WHAT TO WORK ON: Reply with the data below, repeated exactly in full.

MATERIALS PROVIDED:

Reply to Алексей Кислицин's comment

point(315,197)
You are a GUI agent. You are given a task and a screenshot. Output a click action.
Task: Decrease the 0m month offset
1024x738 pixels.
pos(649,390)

ANSWER FOR THE TASK:
Reply to Алексей Кислицин's comment

point(315,197)
You are a GUI agent. You are given a task and a screenshot. Output a click action.
Task: Decrease the 0m month offset
1024x738 pixels.
pos(649,390)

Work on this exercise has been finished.